=== Working data ===

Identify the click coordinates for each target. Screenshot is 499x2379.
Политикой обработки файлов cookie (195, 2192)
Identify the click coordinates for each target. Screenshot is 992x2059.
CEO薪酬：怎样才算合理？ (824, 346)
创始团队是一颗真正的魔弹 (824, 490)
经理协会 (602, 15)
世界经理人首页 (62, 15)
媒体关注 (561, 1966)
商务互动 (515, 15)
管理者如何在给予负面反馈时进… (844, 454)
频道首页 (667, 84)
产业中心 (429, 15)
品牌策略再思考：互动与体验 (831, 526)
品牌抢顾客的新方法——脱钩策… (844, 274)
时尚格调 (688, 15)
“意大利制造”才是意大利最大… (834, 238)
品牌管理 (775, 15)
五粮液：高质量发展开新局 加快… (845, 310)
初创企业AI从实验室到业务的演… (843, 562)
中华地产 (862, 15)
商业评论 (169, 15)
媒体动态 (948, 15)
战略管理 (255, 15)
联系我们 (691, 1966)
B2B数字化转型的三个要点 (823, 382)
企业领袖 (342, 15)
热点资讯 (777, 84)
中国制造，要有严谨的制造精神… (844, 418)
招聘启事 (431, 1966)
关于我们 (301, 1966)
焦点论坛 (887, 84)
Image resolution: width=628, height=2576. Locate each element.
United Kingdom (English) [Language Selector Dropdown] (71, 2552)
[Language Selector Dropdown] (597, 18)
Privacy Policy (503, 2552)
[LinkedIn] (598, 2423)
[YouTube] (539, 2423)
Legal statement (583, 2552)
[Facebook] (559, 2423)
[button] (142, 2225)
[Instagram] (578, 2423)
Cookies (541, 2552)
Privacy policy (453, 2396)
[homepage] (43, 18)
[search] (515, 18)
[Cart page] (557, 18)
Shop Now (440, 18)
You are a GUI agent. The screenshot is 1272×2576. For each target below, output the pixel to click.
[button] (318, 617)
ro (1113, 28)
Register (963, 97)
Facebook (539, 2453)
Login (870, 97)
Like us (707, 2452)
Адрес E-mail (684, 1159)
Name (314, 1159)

===

Set problem: Rewrite all the items above, replacing "Shop Now" with "Buy Now" and leaving everything else unchanged.

Finished answer:
Identify the click coordinates for each target. Screenshot is 499x2379.
Политикой обработки файлов cookie (195, 2192)
Identify the click coordinates for each target. Screenshot is 992x2059.
CEO薪酬：怎样才算合理？ (824, 346)
创始团队是一颗真正的魔弹 (824, 490)
经理协会 (602, 15)
世界经理人首页 (62, 15)
媒体关注 (561, 1966)
商务互动 (515, 15)
管理者如何在给予负面反馈时进… (844, 454)
频道首页 (667, 84)
产业中心 (429, 15)
品牌策略再思考：互动与体验 (831, 526)
品牌抢顾客的新方法——脱钩策… (844, 274)
时尚格调 (688, 15)
“意大利制造”才是意大利最大… (834, 238)
品牌管理 (775, 15)
五粮液：高质量发展开新局 加快… (845, 310)
初创企业AI从实验室到业务的演… (843, 562)
中华地产 (862, 15)
商业评论 (169, 15)
媒体动态 (948, 15)
战略管理 (255, 15)
联系我们 (691, 1966)
B2B数字化转型的三个要点 (823, 382)
企业领袖 (342, 15)
热点资讯 (777, 84)
中国制造，要有严谨的制造精神… (844, 418)
招聘启事 (431, 1966)
关于我们 (301, 1966)
焦点论坛 (887, 84)
Image resolution: width=628, height=2576. Locate each element.
United Kingdom (English) [Language Selector Dropdown] (71, 2552)
[Language Selector Dropdown] (597, 18)
Privacy Policy (503, 2552)
[LinkedIn] (598, 2423)
[YouTube] (539, 2423)
Legal statement (583, 2552)
[Facebook] (559, 2423)
[button] (142, 2225)
[Instagram] (578, 2423)
Cookies (541, 2552)
Privacy policy (453, 2396)
[homepage] (43, 18)
[search] (515, 18)
[Cart page] (557, 18)
Buy Now (440, 18)
You are a GUI agent. The screenshot is 1272×2576. For each target below, output the pixel to click.
[button] (318, 617)
ro (1113, 28)
Register (963, 97)
Facebook (539, 2453)
Login (870, 97)
Like us (707, 2452)
Адрес E-mail (684, 1159)
Name (314, 1159)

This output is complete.